Discussion of late-night salt cravings and her almost religious ecstasy in pasta have convinced me that she and I could be great friends. I’m thinking of inviting her and Sophia Loren round for spaghetti and negronis. The essays are short, fun bursts, much like the addictive pomegranates she writes about rather sensuously.

With thanks to a wise customer for this recommendation, I am hoping to find space on the tasting menu for The Restaurant by William Sitwell, a history of eating out from the Romans to the French Revolution to contemporary gastronomy, and for Matt Buttrick’s Moreish which examines the many factors which determine what and how we eat.

The Restaurant is an extremely beautiful book (no Eton Mess near this one, please), served with a healthy dollop of sharp wit while Moreish manages to explain all the reasons for craving chips when hungover whilst inducing that exact desire.

I first met Matt in the shop when I was eating some dark chocolate buttons. He stole one. Or I offered. Either way, I have learnt from his book the import of sharing food and that I will find a sad film less so if I eat a mugful of buttons first. (Serving suggestion my own.)

Matt has worked in food advertising, including in the delightfully named area of ‘yellow fats.’ Which leads seamlessly to the important discovery of a novel called Cheese by Willem Elsschot. You may know it already, it being published in 1933, but I am afraid that Harry and I only found out about it this week when researching Belgian authors.

A novel about a useless but ambitious clerk whose job is to import Edam despite hating all cheeses and having no idea what to do with the ten thousand red monstrosities once they arrive? Yes, please. I look forward to reporting back.

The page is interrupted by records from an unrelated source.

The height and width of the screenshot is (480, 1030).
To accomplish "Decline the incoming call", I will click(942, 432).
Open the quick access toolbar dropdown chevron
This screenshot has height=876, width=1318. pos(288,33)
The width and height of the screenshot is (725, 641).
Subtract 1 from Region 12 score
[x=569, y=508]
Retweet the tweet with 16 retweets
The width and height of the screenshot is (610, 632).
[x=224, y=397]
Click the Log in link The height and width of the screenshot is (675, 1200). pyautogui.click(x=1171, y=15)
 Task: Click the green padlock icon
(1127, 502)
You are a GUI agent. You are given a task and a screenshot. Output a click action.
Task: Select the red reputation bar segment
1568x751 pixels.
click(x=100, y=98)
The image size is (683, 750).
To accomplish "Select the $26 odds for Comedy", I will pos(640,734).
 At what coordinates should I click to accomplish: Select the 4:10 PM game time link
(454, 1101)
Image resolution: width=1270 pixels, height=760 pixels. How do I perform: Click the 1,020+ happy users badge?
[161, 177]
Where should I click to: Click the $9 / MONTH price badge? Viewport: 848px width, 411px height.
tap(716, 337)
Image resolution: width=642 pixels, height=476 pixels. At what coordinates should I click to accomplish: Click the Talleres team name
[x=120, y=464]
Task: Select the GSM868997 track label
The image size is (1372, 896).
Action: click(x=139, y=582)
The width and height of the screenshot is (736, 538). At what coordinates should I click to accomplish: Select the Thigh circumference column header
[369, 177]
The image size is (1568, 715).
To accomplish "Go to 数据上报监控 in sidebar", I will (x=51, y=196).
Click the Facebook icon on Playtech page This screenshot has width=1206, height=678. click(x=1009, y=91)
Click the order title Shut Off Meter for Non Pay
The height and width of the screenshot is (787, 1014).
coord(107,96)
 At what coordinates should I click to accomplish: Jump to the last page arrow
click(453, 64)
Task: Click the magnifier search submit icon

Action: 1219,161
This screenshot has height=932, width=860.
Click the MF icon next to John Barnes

If you have an aversion to cheese, wait until you sample a dish at The Cave Downwind of the Café. In Mikey Please’s sequel to The Café at the Edge of the Woods, Glumfoot dreams of a better breakfast than the bogey broth his father makes. Then the scent of fresh pastry reaches him from the new log café in the wood. Unfortunately it also reaches an ogre who might consider the chef herself a tasty meal, thus ruining breakfast for young Glumfoot. He must save the day (and chef Rene). I hope you like pickled bat.

In The Wanderdays by Clare Povey, Flo and Joseph treat breakfast with the utmost importance. But the news that their mother, an oceanographer and filmmaker, has gone missing at sea ruins Flo’s usually expert pancake flipping. A reasonable reaction but one is going to need a full stomach to embark on a rescue mission so I do recommend a hearty breakfast for anyone following the siblings and their friends as they untangle a twisting and wild mystery.

I loved the adventure but also the siblings’ relationship and the way Povey shows Joseph’s nerves and fears so sensitively. So, I am delighted that there is a second Wanderdays adventure about sweet treats… The Midnight Sweet Factory. A new sweet shop has opened, the flowing chocolate fountain surrounded by jars full of every lurid confection stacked to a ceiling decorated with candyfloss clouds. When Joseph unravels the wrapper of a tennis ball-sized Gobstopper, he finds a message inside. Somebody needs their help. Sugar cravings notwithstanding, they are off on another adventure.

With such a copious harvest, bowls and shelves overflowing, I seem to have found myself reading Hard Times to balance things out. You don’t need me to tell you how very good it is. Possibly I will anyway. I would enjoy seeing how Bounderby and Gradgrind get on in The Midnight Sweet Factory.

May your weekend overflow with abundant figs and books and Campari and more(ish) books,
Lizzie

*Let’s not get sidetracked by Annie Dillard’s The Abundance. Though actually, with her thoughts on birds taking flight and the fragility of our world… Everything connects.